Keep the jokes short and funny. No one wants to read a long joke just to find out it's not that funny. One Liners is the answer. Who has time for long jokes anyway? Life's too short, take in as many as you can. Why waste your memory on long boring jokes? Our jokes are nice and easy to memorize to cheer up your friends or use it as a pick up line at the bar to break the ice. If you want a funny story, you won't find it here, short and funny jokes for a quick funny fix.
Top Funny Short Jokes
Looks like you need some flame in your life.
Excuse me, can I sleep with you because I need to make copies?
Baby, all I see in my Rorschach test is me and you.
Baby you're like an independent variable the way you enlarge my bar graph.
If you were a drug you'd be a stimulant because you make my heart beat faster.
Can we recreate the Stanford Prison Experiment? You can be bad cop all you want.
Hey girl can I get your number in my Long Term memory?
Why don't you let me put my myelin on your axon for the night?
You must specialize in high-voltage work, because you've energized my life.
Are you a conduit cutter?
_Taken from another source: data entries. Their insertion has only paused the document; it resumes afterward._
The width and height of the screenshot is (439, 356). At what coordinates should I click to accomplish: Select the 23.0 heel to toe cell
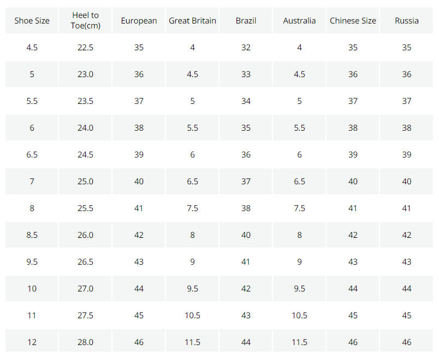point(85,74)
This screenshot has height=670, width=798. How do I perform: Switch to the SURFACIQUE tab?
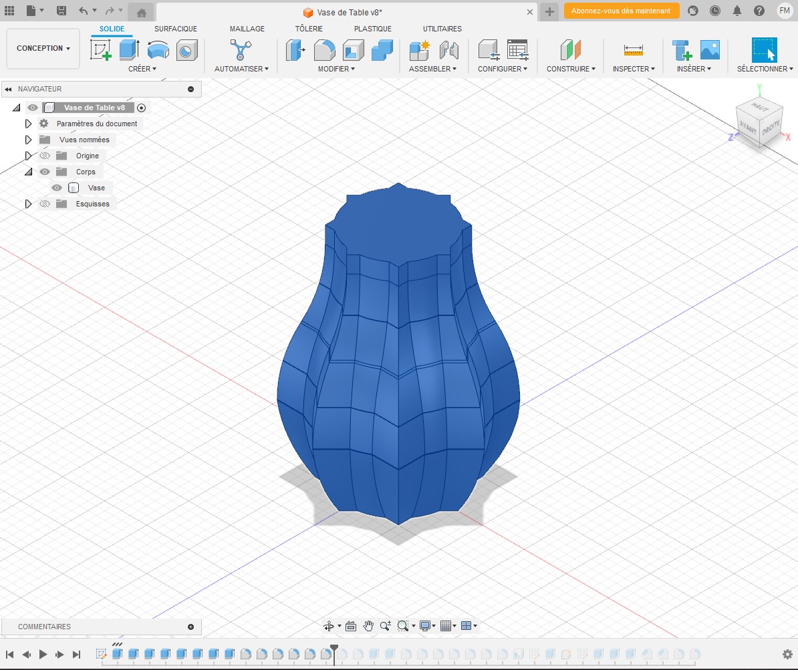coord(176,29)
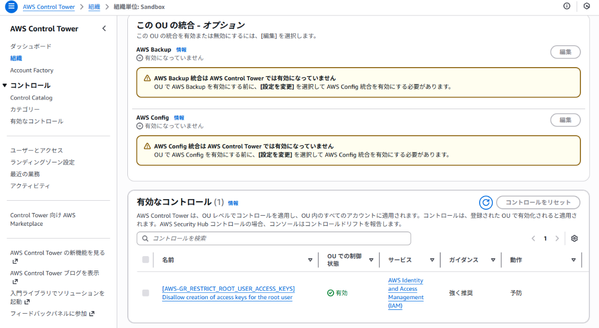Go to next page of controls
This screenshot has height=328, width=599.
tap(557, 239)
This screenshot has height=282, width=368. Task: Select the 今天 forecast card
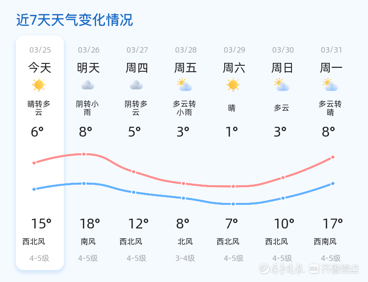coord(40,153)
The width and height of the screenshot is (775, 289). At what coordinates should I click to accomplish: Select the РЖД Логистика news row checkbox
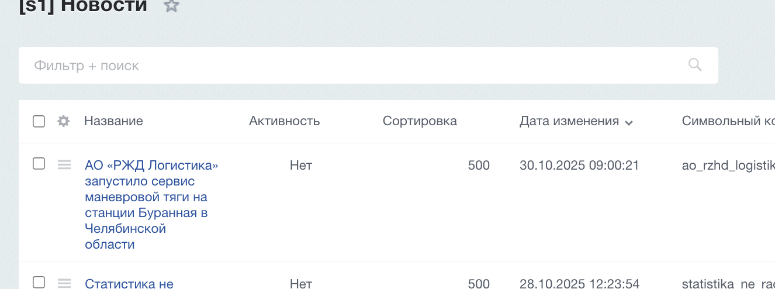coord(39,164)
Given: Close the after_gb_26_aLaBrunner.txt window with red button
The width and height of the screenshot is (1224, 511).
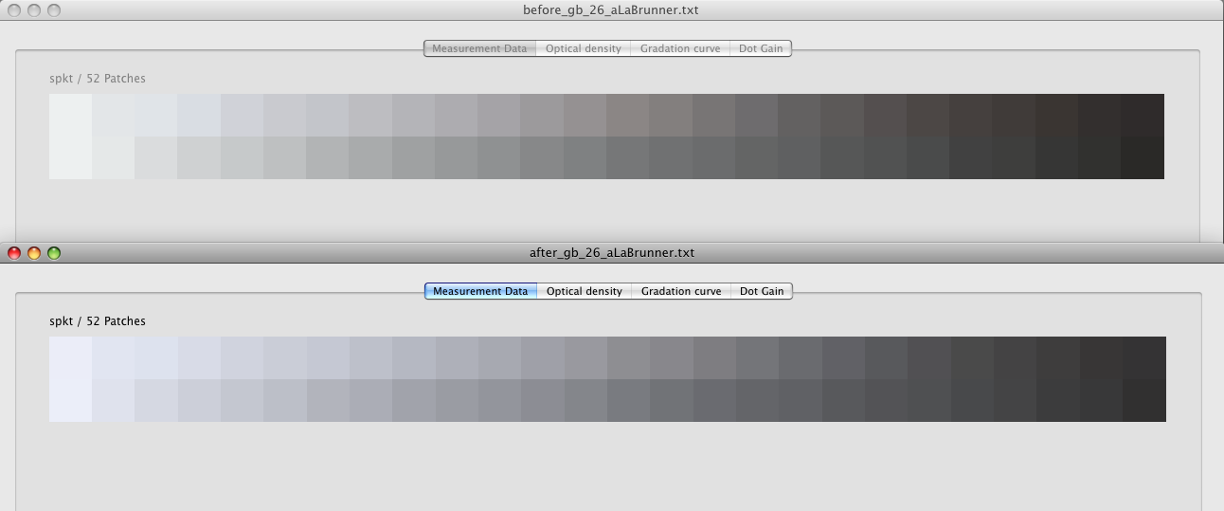Looking at the screenshot, I should (x=14, y=253).
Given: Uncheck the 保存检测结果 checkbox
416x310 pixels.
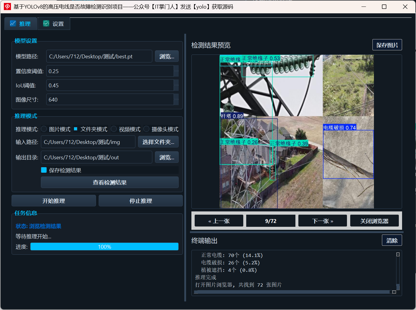Looking at the screenshot, I should click(44, 170).
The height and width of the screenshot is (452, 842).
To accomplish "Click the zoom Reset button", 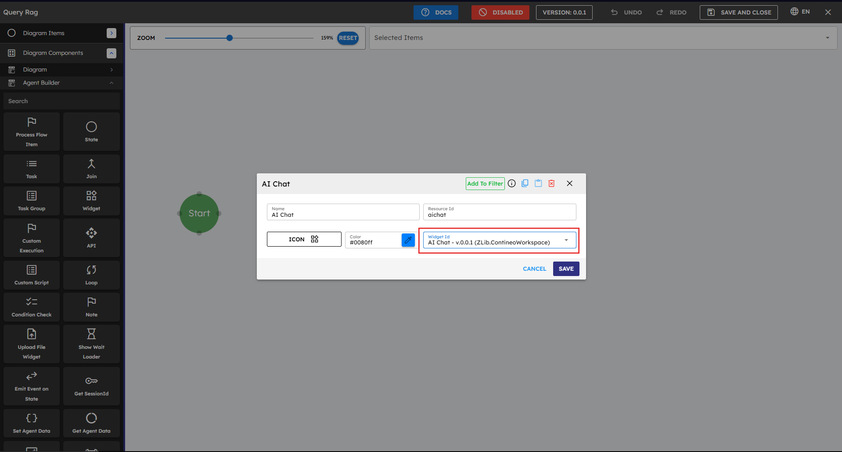I will click(x=348, y=38).
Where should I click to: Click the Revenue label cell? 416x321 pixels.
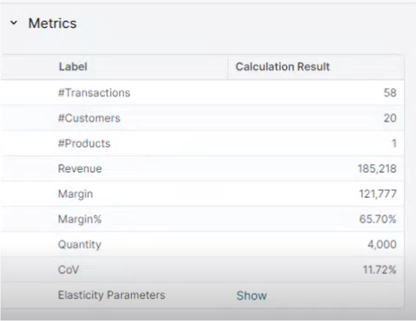click(80, 169)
Because you've removed all my obstacles.
You've got spunk. I like that in a man.
You must be a reciprocating saw, because you've cut through my defenses.
Are you a socket wrench? Because you've tightened my love for you.
Girl you're so hot that I would still talk to you even after I'm off the anti-depressant pills I stole from my hospital's pharmacy.
Is your name Katniss? Because you're sparking a rebellion in my district.
Are you an angel? Because I wish I was dead and if so, that'd be a great sign.
Are you a clamp meter? Because you've measured the current of my love.
You're like wire cutters—making everything neat and simple in my life.
Are you depressed? Because I see you in my future.
Baby, all of your facial parts are in the right spots.